Please reproduce each of the rows below word for word, with no changes.

-- BEGIN Records supplied --

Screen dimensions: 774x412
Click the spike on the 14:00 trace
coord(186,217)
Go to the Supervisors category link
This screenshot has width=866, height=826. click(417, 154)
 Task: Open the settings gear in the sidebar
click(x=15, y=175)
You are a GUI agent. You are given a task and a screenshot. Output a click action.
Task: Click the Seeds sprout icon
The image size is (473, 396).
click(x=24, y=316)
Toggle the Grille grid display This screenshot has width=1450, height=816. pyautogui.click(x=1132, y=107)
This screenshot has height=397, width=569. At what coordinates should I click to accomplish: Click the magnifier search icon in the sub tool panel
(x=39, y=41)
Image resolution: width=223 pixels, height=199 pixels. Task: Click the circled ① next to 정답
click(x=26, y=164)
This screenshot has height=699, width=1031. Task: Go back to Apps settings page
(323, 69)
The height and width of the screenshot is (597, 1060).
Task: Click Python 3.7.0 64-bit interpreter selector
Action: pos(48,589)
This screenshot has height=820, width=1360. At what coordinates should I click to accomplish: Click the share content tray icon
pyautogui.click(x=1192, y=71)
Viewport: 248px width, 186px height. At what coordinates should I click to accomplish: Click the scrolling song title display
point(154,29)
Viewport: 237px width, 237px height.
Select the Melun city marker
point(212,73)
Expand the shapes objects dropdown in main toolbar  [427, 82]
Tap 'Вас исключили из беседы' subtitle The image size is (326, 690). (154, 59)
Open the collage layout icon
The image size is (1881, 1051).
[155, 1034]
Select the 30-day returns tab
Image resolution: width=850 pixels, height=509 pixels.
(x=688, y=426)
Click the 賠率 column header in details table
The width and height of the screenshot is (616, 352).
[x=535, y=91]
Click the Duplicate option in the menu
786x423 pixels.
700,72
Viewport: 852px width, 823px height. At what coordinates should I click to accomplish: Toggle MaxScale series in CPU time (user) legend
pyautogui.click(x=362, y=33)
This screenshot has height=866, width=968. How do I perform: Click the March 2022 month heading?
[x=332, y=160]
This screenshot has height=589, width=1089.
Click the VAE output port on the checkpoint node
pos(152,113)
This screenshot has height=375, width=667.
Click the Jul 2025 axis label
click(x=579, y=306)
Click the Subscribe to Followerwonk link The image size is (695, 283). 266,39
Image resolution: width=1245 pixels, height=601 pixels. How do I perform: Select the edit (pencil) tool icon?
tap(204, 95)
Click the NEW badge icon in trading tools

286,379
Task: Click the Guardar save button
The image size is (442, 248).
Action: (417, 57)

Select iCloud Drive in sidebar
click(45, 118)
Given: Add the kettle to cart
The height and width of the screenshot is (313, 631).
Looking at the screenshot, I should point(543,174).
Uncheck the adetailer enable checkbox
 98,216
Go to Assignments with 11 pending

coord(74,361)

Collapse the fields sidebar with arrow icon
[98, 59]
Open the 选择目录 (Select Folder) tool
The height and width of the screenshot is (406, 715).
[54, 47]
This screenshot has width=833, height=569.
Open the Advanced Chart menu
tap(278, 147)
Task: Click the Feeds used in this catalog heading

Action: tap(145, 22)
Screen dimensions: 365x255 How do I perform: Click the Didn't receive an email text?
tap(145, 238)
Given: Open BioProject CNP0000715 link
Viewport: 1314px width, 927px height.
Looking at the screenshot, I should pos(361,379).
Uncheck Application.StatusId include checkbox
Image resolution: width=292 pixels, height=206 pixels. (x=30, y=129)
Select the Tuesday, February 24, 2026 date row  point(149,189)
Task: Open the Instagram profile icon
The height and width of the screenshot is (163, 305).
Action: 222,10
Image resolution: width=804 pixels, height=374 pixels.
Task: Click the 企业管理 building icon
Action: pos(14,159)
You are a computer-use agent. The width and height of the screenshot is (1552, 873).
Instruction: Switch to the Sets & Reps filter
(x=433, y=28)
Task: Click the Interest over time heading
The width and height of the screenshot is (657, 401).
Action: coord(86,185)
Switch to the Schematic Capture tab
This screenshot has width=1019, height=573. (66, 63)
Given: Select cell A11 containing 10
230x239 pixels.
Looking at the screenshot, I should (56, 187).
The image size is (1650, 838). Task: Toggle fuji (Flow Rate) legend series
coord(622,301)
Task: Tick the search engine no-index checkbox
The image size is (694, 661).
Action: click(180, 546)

-- END Records supplied --

Exercise solution
Screen dimensions: 774x412
Click the spike on the 14:00 trace
coord(186,217)
Go to the Supervisors category link
This screenshot has width=866, height=826. click(417, 154)
 Task: Open the settings gear in the sidebar
click(x=15, y=175)
You are a GUI agent. You are given a task and a screenshot. Output a click action.
Task: Click the Seeds sprout icon
The image size is (473, 396).
click(x=24, y=316)
Toggle the Grille grid display This screenshot has width=1450, height=816. pyautogui.click(x=1132, y=107)
This screenshot has height=397, width=569. At what coordinates should I click to accomplish: Click the magnifier search icon in the sub tool panel
(x=39, y=41)
Image resolution: width=223 pixels, height=199 pixels. Task: Click the circled ① next to 정답
click(x=26, y=164)
This screenshot has height=699, width=1031. Task: Go back to Apps settings page
(323, 69)
The height and width of the screenshot is (597, 1060).
Task: Click Python 3.7.0 64-bit interpreter selector
Action: pos(48,589)
This screenshot has height=820, width=1360. At what coordinates should I click to accomplish: Click the share content tray icon
pyautogui.click(x=1192, y=71)
Viewport: 248px width, 186px height. At what coordinates should I click to accomplish: Click the scrolling song title display
point(154,29)
Viewport: 237px width, 237px height.
Select the Melun city marker
point(212,73)
Expand the shapes objects dropdown in main toolbar  [427, 82]
Tap 'Вас исключили из беседы' subtitle The image size is (326, 690). (154, 59)
Open the collage layout icon
The image size is (1881, 1051).
[155, 1034]
Select the 30-day returns tab
Image resolution: width=850 pixels, height=509 pixels.
(x=688, y=426)
Click the 賠率 column header in details table
The width and height of the screenshot is (616, 352).
[x=535, y=91]
Click the Duplicate option in the menu
786x423 pixels.
700,72
Viewport: 852px width, 823px height. At what coordinates should I click to accomplish: Toggle MaxScale series in CPU time (user) legend
pyautogui.click(x=362, y=33)
This screenshot has height=866, width=968. How do I perform: Click the March 2022 month heading?
[x=332, y=160]
This screenshot has height=589, width=1089.
Click the VAE output port on the checkpoint node
pos(152,113)
This screenshot has height=375, width=667.
Click the Jul 2025 axis label
click(x=579, y=306)
Click the Subscribe to Followerwonk link The image size is (695, 283). 266,39
Image resolution: width=1245 pixels, height=601 pixels. How do I perform: Select the edit (pencil) tool icon?
tap(204, 95)
Click the NEW badge icon in trading tools

286,379
Task: Click the Guardar save button
The image size is (442, 248).
Action: (417, 57)

Select iCloud Drive in sidebar
click(45, 118)
Given: Add the kettle to cart
The height and width of the screenshot is (313, 631).
Looking at the screenshot, I should point(543,174).
Uncheck the adetailer enable checkbox
 98,216
Go to Assignments with 11 pending

coord(74,361)

Collapse the fields sidebar with arrow icon
[98, 59]
Open the 选择目录 (Select Folder) tool
The height and width of the screenshot is (406, 715).
[54, 47]
This screenshot has width=833, height=569.
Open the Advanced Chart menu
tap(278, 147)
Task: Click the Feeds used in this catalog heading

Action: tap(145, 22)
Screen dimensions: 365x255 How do I perform: Click the Didn't receive an email text?
tap(145, 238)
Given: Open BioProject CNP0000715 link
Viewport: 1314px width, 927px height.
Looking at the screenshot, I should pos(361,379).
Uncheck Application.StatusId include checkbox
Image resolution: width=292 pixels, height=206 pixels. (x=30, y=129)
Select the Tuesday, February 24, 2026 date row  point(149,189)
Task: Open the Instagram profile icon
The height and width of the screenshot is (163, 305).
Action: 222,10
Image resolution: width=804 pixels, height=374 pixels.
Task: Click the 企业管理 building icon
Action: pos(14,159)
You are a computer-use agent. The width and height of the screenshot is (1552, 873).
Instruction: Switch to the Sets & Reps filter
(x=433, y=28)
Task: Click the Interest over time heading
The width and height of the screenshot is (657, 401).
Action: coord(86,185)
Switch to the Schematic Capture tab
This screenshot has width=1019, height=573. (66, 63)
Given: Select cell A11 containing 10
230x239 pixels.
Looking at the screenshot, I should (56, 187).
The image size is (1650, 838). Task: Toggle fuji (Flow Rate) legend series
coord(622,301)
Task: Tick the search engine no-index checkbox
The image size is (694, 661).
Action: click(180, 546)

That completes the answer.